Le Conseil d'État a récemment rejeté le pourvoi de l'Association Francophonie Avenir concernant l'utilisation de l'écriture inclusive sur les plaques commémoratives de la Mairie de Paris. Cette décision, survenue alors qu'Emmanuel Macron se réunissait à l'Élysée, a suscité des réactions variées au sein de la société française.
À présent, il est possible de lire sur les murs de l'Hôtel de Ville : « Président.e.s et conseiller.e.s ». Une formulation qui peut faire grincer des dents certains puristes de la langue, mais qui est désormais considérée par le Conseil comme une forme légitime de la langue française. Cette initiative, lancée en 2017 et qui avait échappé à l'attention du public, a coûté la somme de 18 600 euros.
Ce sont des préoccupations linguistiques qui ont conduit l'Association Francophonie Avenir à engager des poursuites en 2021, dénonçant une forme d'écriture qu'elle jugeait idéologique. Leur argument ? Un non-respect du principe de neutralité inscrit dans l'article 2 de la Constitution française. Malgré leur contestation, la Mairie n'a pas réagi, et l'affaire a été portée devant le tribunal administratif qui, en mars 2023, a rejeté les demandes de l'association.
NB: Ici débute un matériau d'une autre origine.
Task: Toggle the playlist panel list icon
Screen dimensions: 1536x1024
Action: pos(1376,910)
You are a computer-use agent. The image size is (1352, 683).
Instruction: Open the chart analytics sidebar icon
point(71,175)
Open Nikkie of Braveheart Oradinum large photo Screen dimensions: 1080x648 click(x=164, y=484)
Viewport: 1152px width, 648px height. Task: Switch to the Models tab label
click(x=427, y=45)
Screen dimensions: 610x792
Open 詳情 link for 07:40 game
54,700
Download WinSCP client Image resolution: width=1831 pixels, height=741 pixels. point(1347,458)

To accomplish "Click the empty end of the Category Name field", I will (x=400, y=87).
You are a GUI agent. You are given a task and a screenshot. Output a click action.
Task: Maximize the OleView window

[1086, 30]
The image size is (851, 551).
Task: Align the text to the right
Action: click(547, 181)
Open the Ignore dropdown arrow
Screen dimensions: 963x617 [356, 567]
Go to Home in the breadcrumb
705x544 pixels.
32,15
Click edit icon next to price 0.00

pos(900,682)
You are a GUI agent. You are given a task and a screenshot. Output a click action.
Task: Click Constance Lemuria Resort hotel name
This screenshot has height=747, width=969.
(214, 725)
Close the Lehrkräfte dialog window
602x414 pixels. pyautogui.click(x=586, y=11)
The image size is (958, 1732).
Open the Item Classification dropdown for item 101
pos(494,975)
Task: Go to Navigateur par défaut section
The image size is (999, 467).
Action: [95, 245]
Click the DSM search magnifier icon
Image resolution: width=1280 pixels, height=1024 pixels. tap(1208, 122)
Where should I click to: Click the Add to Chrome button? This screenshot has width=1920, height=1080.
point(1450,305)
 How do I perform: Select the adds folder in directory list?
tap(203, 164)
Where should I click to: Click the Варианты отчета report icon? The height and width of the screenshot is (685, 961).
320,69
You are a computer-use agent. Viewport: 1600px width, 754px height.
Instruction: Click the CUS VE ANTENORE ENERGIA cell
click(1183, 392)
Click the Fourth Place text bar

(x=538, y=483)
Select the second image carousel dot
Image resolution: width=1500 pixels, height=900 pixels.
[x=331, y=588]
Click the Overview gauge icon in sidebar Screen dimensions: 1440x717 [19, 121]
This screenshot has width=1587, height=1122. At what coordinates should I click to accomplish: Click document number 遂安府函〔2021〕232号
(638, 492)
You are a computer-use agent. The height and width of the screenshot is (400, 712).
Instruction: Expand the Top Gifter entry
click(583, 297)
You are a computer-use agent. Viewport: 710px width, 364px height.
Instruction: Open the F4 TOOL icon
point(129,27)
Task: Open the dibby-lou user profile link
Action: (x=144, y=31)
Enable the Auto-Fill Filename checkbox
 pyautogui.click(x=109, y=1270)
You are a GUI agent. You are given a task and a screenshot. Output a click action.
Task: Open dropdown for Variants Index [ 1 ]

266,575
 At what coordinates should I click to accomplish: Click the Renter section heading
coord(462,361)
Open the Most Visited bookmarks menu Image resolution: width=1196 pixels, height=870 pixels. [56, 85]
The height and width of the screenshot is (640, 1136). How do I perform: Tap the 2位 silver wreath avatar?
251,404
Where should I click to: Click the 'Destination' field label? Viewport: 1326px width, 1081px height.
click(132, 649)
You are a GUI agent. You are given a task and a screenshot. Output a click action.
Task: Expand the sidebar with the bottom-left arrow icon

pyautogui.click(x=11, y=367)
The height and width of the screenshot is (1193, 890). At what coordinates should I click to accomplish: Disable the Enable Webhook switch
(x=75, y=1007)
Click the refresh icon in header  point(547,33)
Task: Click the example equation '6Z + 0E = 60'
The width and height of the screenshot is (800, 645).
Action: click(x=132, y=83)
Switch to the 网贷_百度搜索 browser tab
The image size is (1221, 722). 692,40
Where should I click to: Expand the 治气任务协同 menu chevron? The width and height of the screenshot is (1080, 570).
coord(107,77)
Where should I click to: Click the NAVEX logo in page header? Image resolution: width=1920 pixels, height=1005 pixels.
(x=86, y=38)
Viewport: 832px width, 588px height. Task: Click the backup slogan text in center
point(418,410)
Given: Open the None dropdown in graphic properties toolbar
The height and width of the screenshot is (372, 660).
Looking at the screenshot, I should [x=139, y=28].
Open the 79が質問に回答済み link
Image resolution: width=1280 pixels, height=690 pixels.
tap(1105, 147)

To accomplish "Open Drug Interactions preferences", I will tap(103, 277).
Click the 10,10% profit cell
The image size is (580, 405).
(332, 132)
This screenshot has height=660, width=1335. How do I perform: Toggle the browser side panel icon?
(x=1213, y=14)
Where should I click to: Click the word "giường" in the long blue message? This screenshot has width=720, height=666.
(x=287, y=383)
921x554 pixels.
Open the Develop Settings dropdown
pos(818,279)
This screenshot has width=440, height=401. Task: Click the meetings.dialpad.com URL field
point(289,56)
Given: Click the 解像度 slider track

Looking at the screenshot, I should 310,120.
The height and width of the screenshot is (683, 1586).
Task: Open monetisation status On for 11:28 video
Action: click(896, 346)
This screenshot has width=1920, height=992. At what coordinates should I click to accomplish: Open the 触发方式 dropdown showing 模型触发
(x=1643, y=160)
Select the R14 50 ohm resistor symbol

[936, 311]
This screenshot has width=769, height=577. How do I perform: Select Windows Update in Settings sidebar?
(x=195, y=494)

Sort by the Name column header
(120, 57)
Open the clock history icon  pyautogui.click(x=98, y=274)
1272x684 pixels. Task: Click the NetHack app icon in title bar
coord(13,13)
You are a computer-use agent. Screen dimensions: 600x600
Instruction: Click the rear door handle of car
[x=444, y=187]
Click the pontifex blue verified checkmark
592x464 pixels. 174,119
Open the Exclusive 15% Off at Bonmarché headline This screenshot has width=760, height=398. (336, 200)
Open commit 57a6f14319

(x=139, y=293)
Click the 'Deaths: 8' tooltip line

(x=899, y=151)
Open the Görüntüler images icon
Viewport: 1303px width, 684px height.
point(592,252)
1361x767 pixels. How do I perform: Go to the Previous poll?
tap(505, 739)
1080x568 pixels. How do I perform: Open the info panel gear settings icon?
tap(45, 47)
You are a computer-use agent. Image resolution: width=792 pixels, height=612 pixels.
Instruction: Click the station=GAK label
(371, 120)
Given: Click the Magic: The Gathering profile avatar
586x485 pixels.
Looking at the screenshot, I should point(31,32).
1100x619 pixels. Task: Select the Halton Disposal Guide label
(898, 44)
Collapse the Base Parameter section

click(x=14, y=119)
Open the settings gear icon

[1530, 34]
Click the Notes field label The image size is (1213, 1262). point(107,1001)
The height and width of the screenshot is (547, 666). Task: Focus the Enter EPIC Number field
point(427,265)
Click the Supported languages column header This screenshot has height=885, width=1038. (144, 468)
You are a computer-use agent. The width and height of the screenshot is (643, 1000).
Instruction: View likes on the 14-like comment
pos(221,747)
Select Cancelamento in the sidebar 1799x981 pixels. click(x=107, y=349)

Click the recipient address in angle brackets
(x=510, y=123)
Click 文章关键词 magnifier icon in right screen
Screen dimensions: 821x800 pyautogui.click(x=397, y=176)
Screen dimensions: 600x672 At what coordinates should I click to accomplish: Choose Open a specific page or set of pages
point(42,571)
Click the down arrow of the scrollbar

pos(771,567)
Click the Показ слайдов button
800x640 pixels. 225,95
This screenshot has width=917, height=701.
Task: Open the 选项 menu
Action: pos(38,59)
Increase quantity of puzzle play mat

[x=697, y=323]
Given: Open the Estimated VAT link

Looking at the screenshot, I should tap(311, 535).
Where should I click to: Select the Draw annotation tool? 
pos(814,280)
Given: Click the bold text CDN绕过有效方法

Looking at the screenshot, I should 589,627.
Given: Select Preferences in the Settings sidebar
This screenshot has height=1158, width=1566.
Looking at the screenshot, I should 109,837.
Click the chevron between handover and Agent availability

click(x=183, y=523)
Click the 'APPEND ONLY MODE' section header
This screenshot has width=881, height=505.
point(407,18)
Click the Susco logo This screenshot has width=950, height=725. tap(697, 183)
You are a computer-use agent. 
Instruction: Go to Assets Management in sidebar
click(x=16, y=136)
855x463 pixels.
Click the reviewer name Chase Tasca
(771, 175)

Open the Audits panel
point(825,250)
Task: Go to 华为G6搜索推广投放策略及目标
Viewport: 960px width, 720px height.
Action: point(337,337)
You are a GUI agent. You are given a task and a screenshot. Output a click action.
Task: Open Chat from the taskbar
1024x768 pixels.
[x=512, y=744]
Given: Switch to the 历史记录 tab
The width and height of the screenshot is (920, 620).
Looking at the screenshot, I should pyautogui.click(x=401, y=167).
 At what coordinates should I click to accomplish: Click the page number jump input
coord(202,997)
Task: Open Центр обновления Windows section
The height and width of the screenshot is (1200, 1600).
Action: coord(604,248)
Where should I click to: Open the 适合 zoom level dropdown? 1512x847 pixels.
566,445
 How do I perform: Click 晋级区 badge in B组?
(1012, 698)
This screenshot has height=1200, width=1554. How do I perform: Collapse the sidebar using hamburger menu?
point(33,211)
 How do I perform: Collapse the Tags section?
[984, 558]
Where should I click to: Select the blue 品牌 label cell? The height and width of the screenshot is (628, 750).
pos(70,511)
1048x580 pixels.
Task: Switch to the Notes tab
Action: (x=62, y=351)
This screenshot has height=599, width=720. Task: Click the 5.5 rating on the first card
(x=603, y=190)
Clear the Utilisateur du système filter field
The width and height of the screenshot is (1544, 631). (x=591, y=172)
Motivée par un sens de la justice linguistique, l'association a donc pris son courage à deux mains pour porter l'affaire devant la plus haute juridiction administrative française, le Conseil d'État. Le verdict, annoncé le 6 janvier 2026, a réaffirmé que l'utilisation du point médian, qualifié « d'innovation grammaticale », n'enfreint en rien la légalité.
Selon le Conseil, ce point médian ne constitue pas un élément perturbateur mais un moyen de rendre le féminin visible, ce qui est d'une grande économie dans le coût d'une inscription. Cependant, des voix s'élèvent concernant la pertinence de ce choix, notamment sur la façon dont ces formulations seront prononcées lors des cérémonies officielles. Comment un.e maire/e pourrait-il/elle lire un texte comportant ce type de graphie en public ?
Cet affrontement entre tradition et modernité linguistique ne cesse de soulever des questions parmi les linguistes et les citoyens. Comme le souligne Jean-Pierre Dufresne, linguiste à l’Université de Paris, « la langue française est en constante évolution, mais il est essentiel de trouver un équilibre entre innovation et préservation de notre patrimoine linguistique ».
Alors que les médias s'interrogent sur cette double standard – l'écriture inclusive étant bannie des textes administratifs officiels mais tolérée sur les plaques commémoratives – de nombreuses personnes se demandent si nous assistons à une véritable transformation de la langue française, alors que des spécialistes prévoient que dans quelques décennies, notre belle langue pourrait connaître des changements révolutionnaires.
Cette décision devrait alimenter le débat public, car l'enjeu ne se limite pas à un simple point de ponctuation, mais soulève des questions majeures sur l'identité et l'expression au sein de la langue française.